Poster
in
Workshop: Modular, Collaborative and Decentralized Deep Learning
ReM: Sparsify and MoEfy Models with Post-Hoc ReLU Modulation
Wenbo Zhang · Xiang Ren
The expanding scale of foundational models poses challenges in computational resources during model training and inference. A promising solution is to exploit contextual sparsity to convert monolithic modules into selectively computed ones like Mixture of Experts (MoE). However, existing conversion methods rely on predicting the activation sparsity in the original modules, which is only applicable to MLP modules and suffers from redundancy or performance degradation caused by inaccurate predictions.
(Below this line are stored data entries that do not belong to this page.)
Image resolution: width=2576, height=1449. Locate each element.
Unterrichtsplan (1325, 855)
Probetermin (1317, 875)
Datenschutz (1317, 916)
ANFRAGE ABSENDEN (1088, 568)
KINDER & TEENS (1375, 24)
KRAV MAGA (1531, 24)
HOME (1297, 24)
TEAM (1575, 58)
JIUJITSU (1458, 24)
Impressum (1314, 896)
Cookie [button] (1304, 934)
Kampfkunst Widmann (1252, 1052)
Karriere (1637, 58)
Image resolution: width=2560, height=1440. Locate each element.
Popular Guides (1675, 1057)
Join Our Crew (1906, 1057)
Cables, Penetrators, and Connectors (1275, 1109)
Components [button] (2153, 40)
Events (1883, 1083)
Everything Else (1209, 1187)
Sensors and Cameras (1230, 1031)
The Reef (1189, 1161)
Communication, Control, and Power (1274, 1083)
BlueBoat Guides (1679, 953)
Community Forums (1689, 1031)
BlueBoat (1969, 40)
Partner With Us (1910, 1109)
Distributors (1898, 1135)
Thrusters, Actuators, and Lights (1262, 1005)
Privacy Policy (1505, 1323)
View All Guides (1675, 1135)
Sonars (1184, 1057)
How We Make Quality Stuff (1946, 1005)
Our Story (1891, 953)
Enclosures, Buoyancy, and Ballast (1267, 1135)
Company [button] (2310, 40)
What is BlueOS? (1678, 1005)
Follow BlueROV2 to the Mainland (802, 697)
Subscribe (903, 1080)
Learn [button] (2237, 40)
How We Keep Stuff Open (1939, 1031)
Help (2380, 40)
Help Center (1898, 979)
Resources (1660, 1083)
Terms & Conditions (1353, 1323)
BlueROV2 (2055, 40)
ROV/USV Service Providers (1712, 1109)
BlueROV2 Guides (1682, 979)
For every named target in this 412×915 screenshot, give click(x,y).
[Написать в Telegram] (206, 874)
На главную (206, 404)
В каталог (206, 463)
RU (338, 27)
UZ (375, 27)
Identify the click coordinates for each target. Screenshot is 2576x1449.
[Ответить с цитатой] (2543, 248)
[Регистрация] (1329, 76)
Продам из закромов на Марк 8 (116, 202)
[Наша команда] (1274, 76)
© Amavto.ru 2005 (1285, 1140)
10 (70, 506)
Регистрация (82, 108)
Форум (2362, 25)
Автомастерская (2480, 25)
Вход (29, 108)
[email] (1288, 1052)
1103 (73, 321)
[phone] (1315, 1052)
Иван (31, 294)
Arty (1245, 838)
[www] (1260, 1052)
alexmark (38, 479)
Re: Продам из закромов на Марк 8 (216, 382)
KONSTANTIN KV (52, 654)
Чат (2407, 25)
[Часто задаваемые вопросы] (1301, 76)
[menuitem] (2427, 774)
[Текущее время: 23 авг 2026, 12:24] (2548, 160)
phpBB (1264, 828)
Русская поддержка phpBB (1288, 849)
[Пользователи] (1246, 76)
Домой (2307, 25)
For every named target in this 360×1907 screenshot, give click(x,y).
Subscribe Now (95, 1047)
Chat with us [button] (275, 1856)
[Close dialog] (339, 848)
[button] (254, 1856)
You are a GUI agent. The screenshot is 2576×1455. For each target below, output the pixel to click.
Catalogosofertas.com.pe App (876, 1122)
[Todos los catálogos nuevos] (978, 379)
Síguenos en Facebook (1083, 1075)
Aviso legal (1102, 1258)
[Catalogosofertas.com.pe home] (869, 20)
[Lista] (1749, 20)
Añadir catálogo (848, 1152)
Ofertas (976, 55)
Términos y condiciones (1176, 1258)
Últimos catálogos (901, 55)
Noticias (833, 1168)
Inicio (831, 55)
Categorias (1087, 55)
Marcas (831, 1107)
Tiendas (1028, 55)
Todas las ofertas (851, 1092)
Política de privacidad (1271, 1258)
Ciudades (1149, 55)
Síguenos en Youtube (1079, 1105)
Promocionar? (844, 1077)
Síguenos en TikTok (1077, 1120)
Moreover, models with non-ReLU activations either need to undergo a costly ReLUfication process or have lower activation sparsity. We propose that, instead of inducing sparsity in the original module and training the router to predict it, sparsity can be directly created by the router, which does not rely on specific properties of the main module and can have arbitrary granularity. We introduce ReM (ReLU Modulation), which involves training a modulator gated by ReLU that scales the hidden states (or outputs) of the original module to sparsify it. To obtain structured sparsity that enables parallelization, the weights of this modulator can be clustered to convert it into a MoE router. On BERT-base, ReM reduced inference FLOPs by up to 93\%–substantially improving upon prior methods–while maintaining comparable accuracy, and achieved these gains with over 99\% less retraining costs than previous methods.